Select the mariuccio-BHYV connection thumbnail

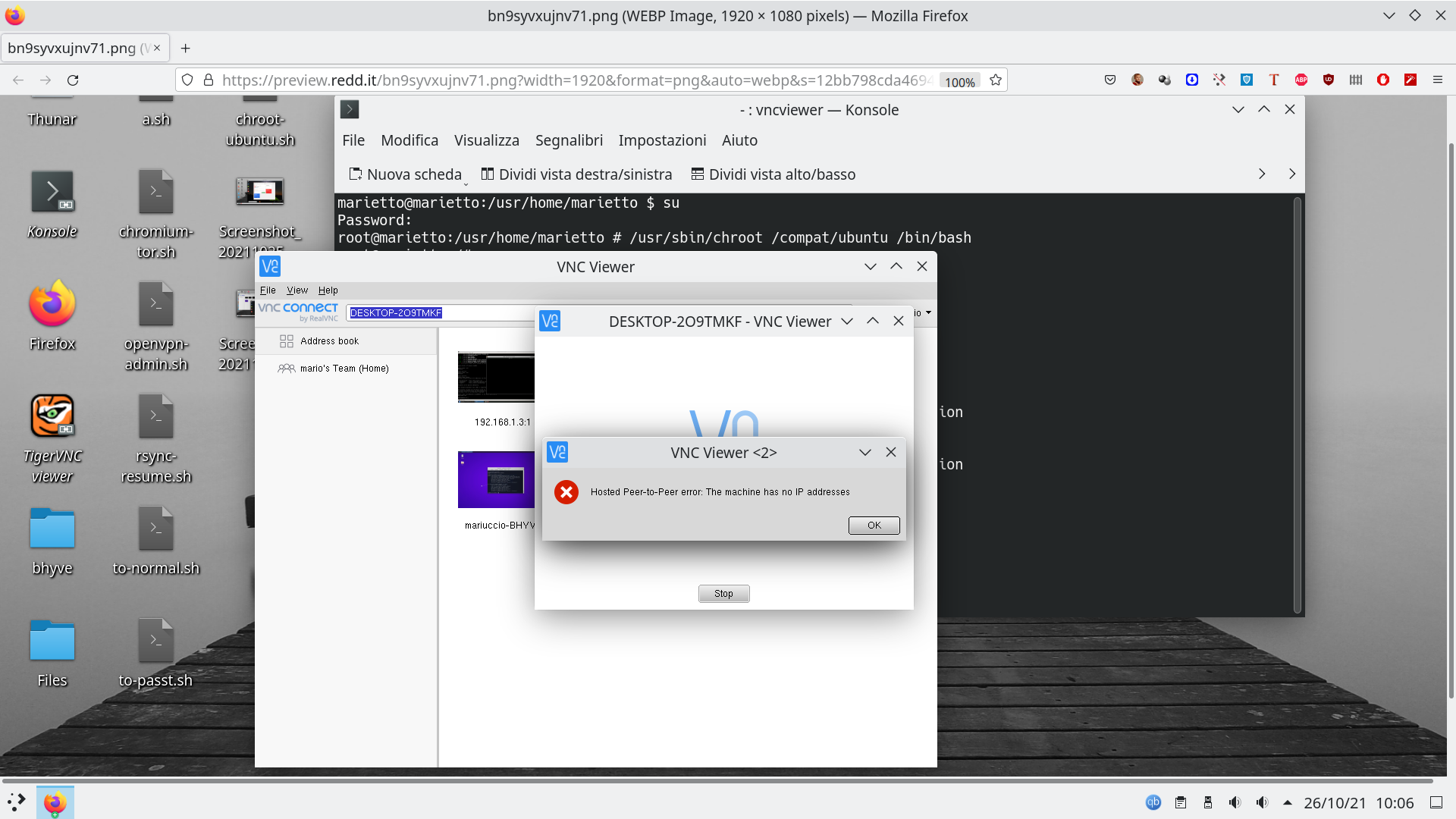coord(495,479)
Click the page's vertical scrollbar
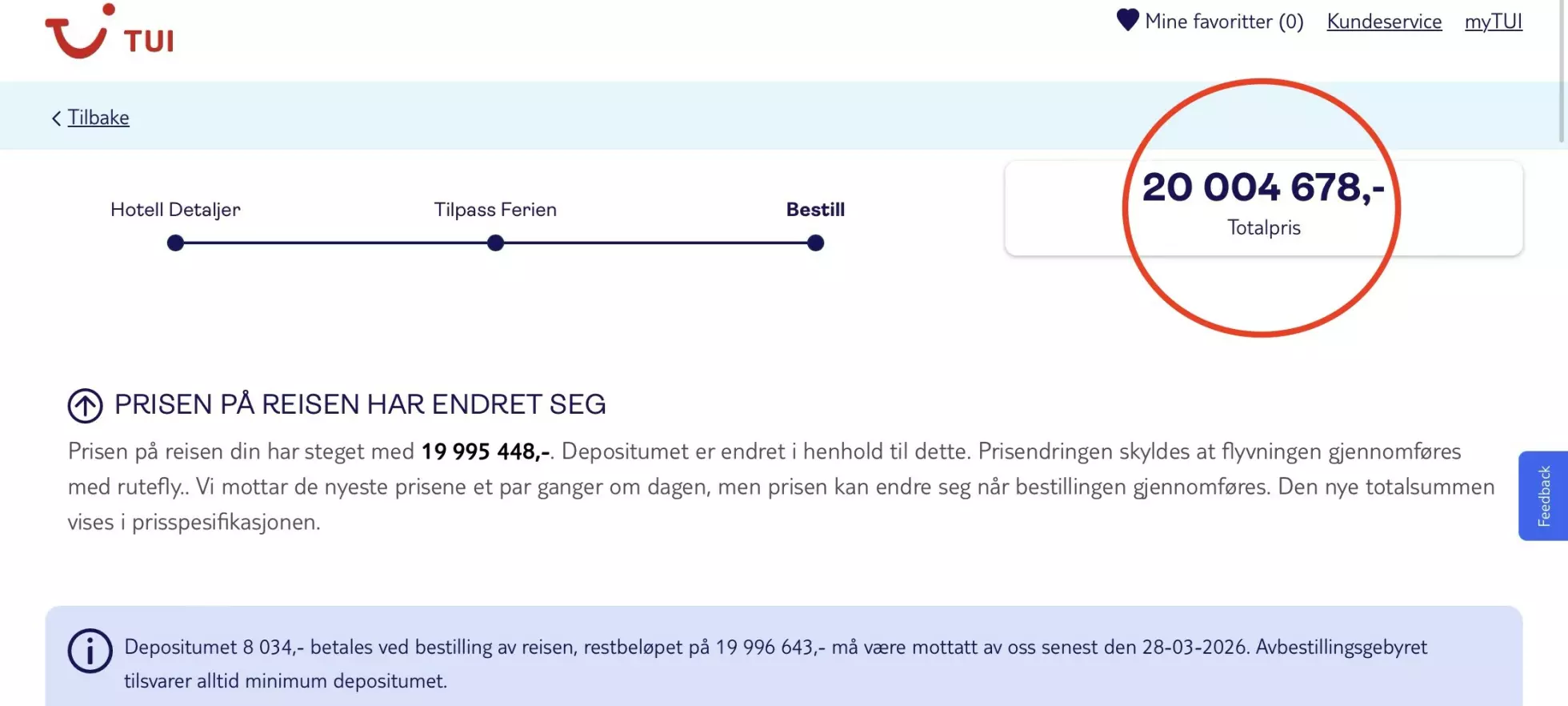This screenshot has width=1568, height=706. 1562,72
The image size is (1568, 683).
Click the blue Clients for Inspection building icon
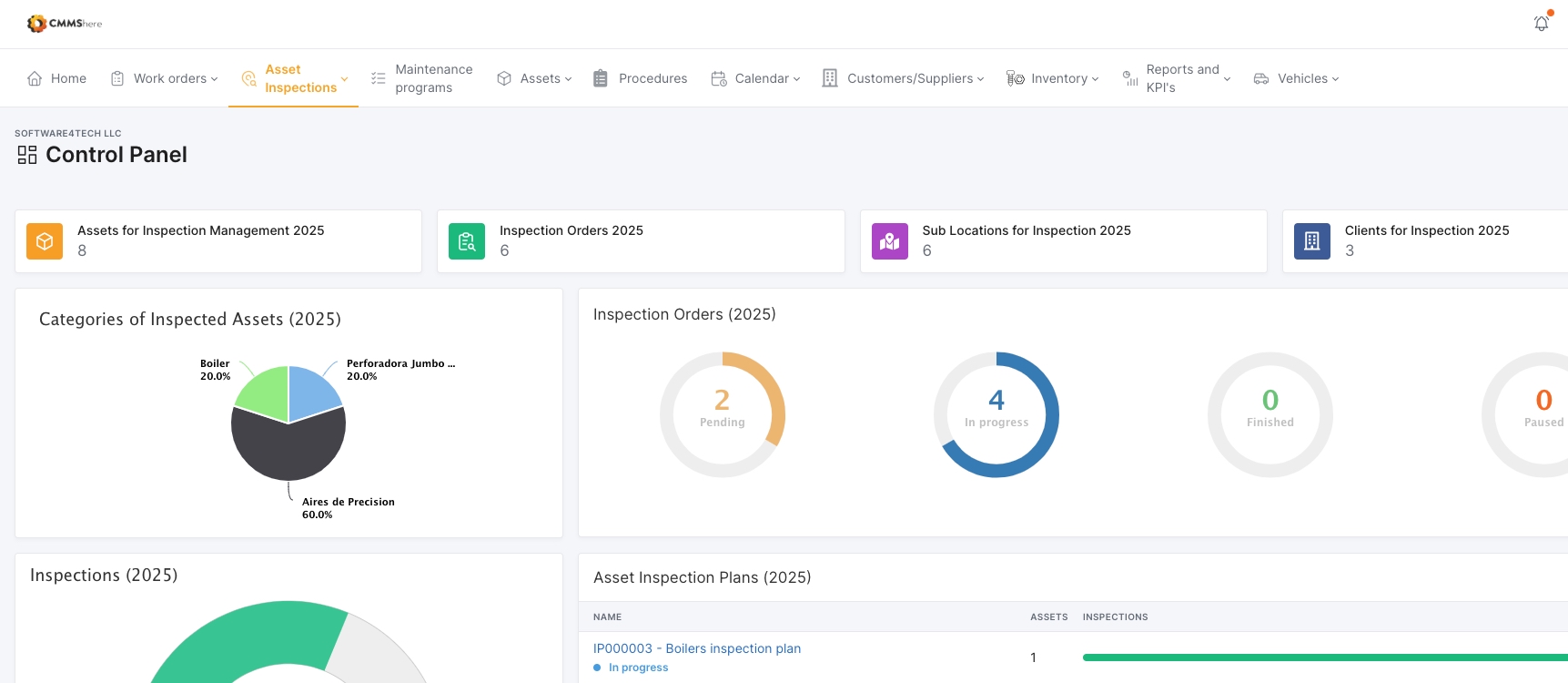(x=1311, y=241)
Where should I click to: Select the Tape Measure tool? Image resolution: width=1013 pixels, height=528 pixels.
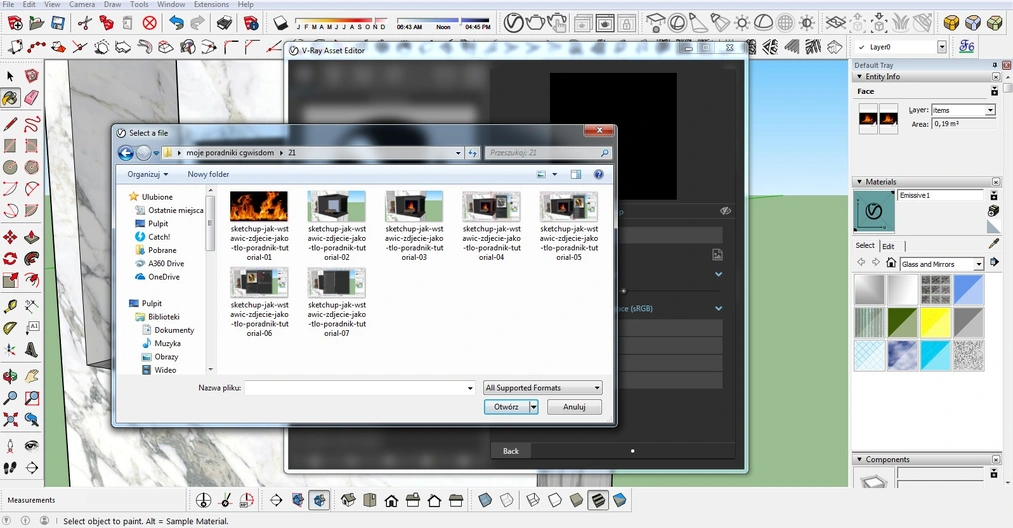point(10,306)
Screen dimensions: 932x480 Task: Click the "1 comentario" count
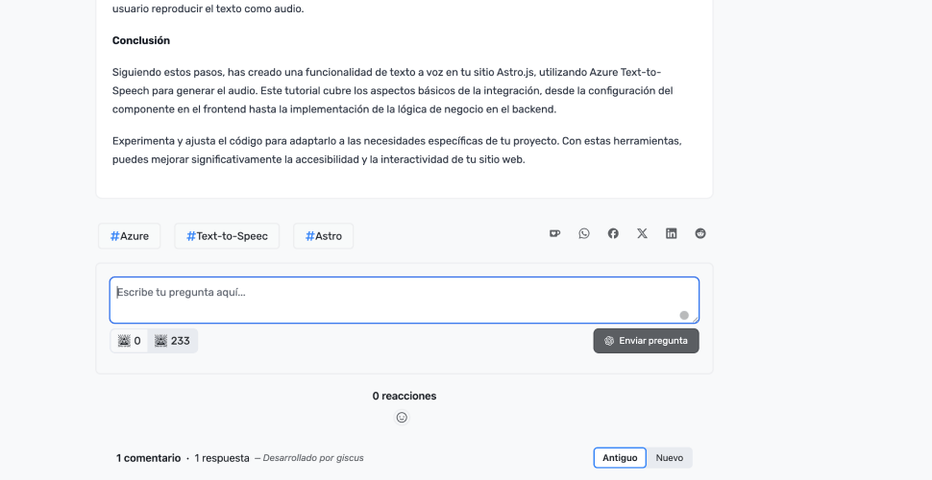pos(148,458)
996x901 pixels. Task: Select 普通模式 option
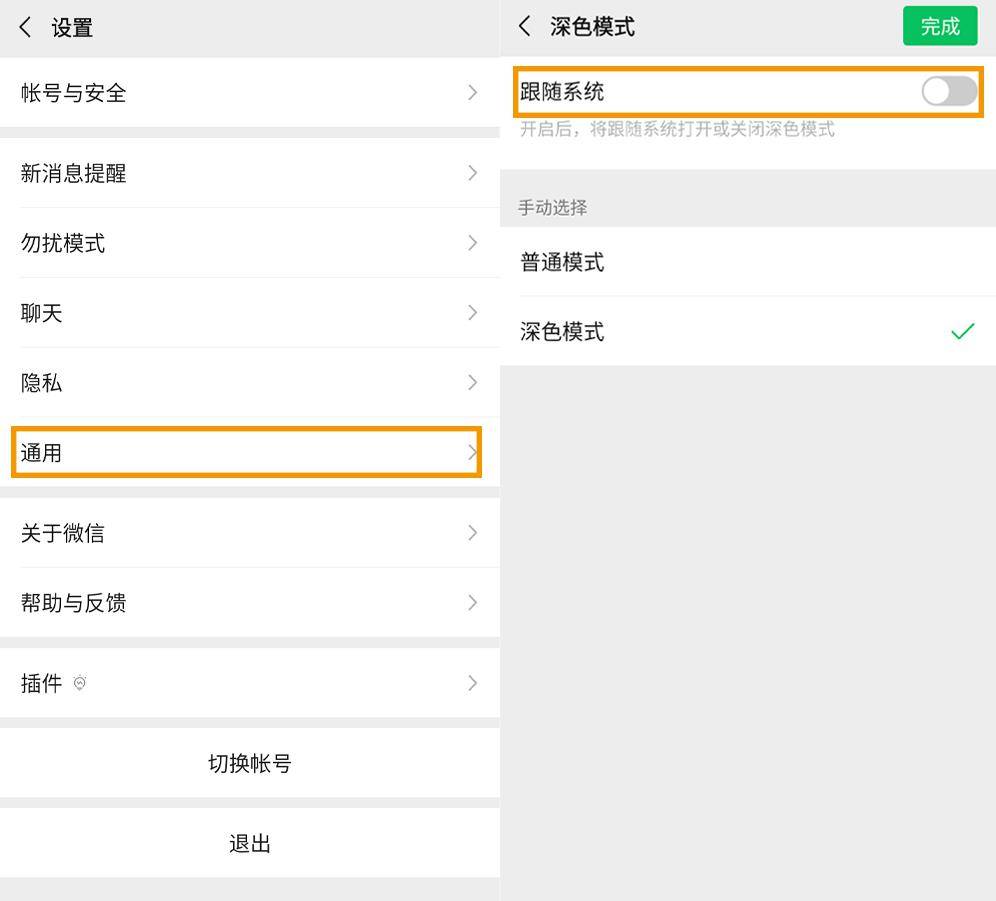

= = = = =

Can you lay out every line of the entries above as a JSON list of strings, one string per line, with blank lines skipped and the pictures left out?

→ **Written answer**:
[
  "Select the mariuccio-BHYV connection thumbnail",
  "coord(495,479)",
  "Click the page's vertical scrollbar",
  "This screenshot has width=1568, height=706. 1562,72",
  "The image size is (1568, 683).",
  "Click the blue Clients for Inspection building icon",
  "(x=1311, y=241)",
  "Where should I click to: Select the Tape Measure tool? Image resolution: width=1013 pixels, height=528 pixels.",
  "point(10,306)",
  "Screen dimensions: 932x480 Task: Click the \"1 comentario\" count",
  "pos(148,458)",
  "996x901 pixels. Task: Select 普通模式 option"
]